July First Friday!

Kyle Fishers Living Room at Part Time Studios

Kyle Fisher's "Living Room" at Part Time Studios

 

 Before you split for the shore, check out Frankford Avenue’s July 1st Friday!  Held over at Proximity is “Self Portraits of People I dont Know”, check it out if you missed it last month.  Also of note; Kyle Fisher’s “Living Room” at Part Time Studios (pictured at left), and SUSPECT DEVICE BY Lauren Brick, Sydney Conaway, Emilie Fosnocht & Ingrid Burrington at Extra Extra.

New this month: Heathen Salon, a house salon where first friday goers chat, listen to music, check out neighbor’s artwork, and generally comiserate.

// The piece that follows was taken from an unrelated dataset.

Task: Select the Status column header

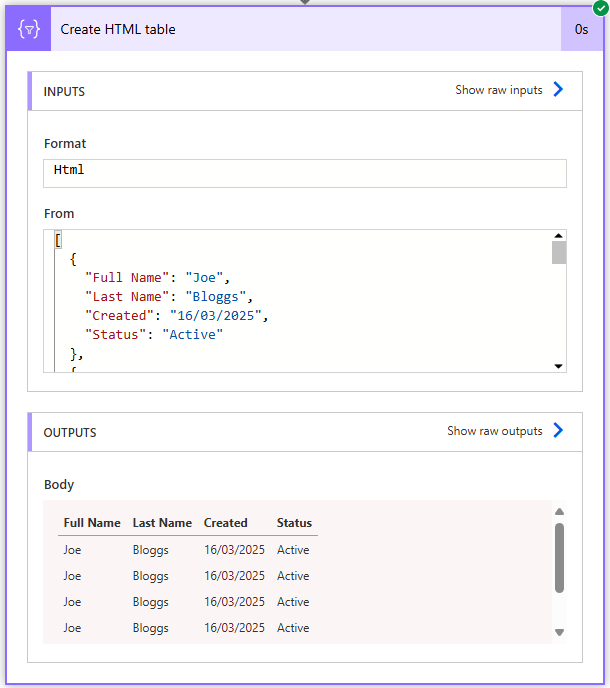Action: [294, 523]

click through the jump for full details

Angel Studios
2452 Frankford Avenue, Artists:

Dave Barnis - animation and design
Erik Melendez -Mostly pencil /charcoal / pastel work
Kenny White- photographer
Bob Gorchovemail -acrylics
IRA- artist/graphic designer

Music by Urbana and acoustic artist Bill McConney    
(  we also have open jams throughout the evening )

Proximity Gallery
2434 East Dauphin, JoKa’s “Self Portraits of People I Don’t Know” (held over by popular demand)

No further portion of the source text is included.